[SUPPLIED MATERIAL]
◇ ◇ ◇ ◇ ◇

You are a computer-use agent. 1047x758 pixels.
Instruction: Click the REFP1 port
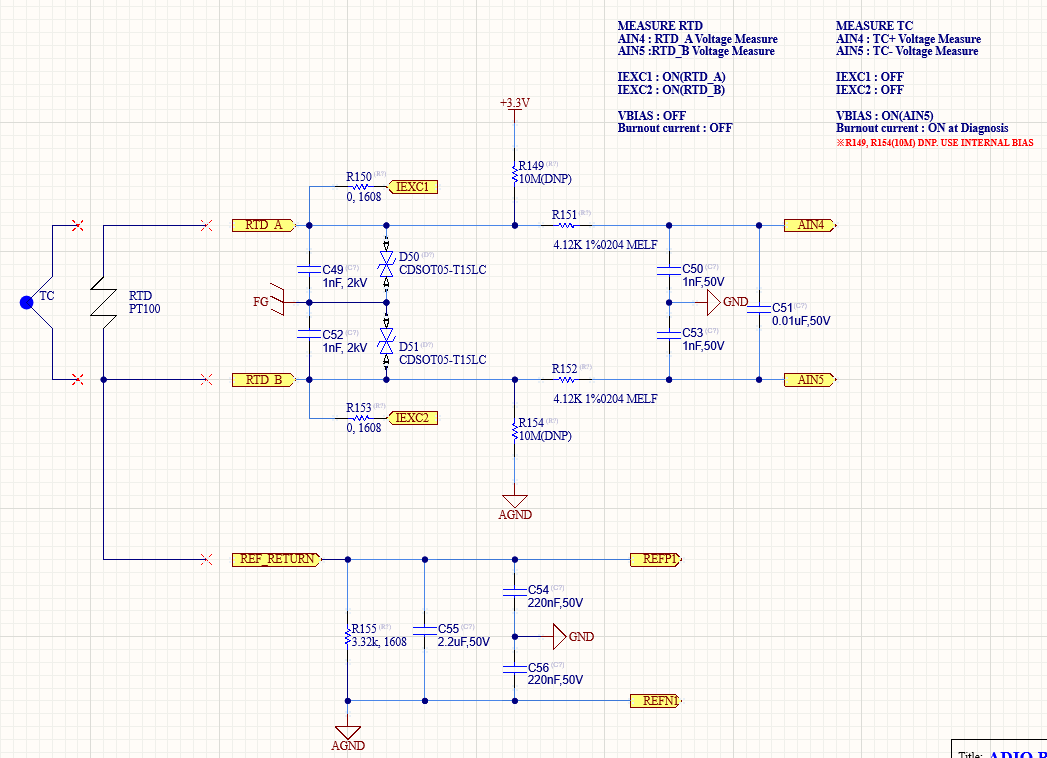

◇ ◇ ◇ ◇ ◇

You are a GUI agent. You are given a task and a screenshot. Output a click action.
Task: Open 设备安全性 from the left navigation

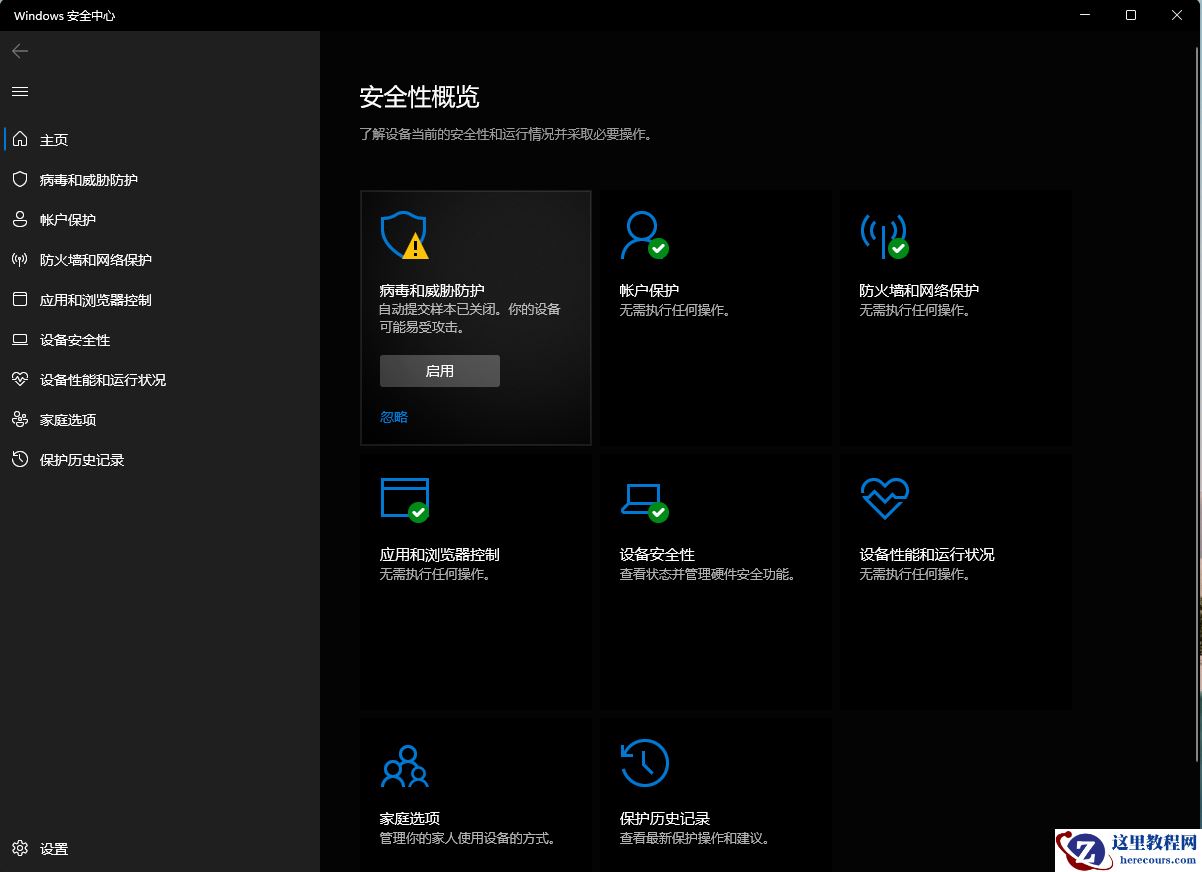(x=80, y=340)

◇ ◇ ◇ ◇ ◇

[TASK TO COMPLETE] Reproduce only the lines above, starting at the line with "You are a computer-use" and ending at the line with "Instruction: Click the REFP1 port", exactly as written.

[RESPONSE TO THIS EXERCISE]
You are a computer-use agent. 1047x758 pixels.
Instruction: Click the REFP1 port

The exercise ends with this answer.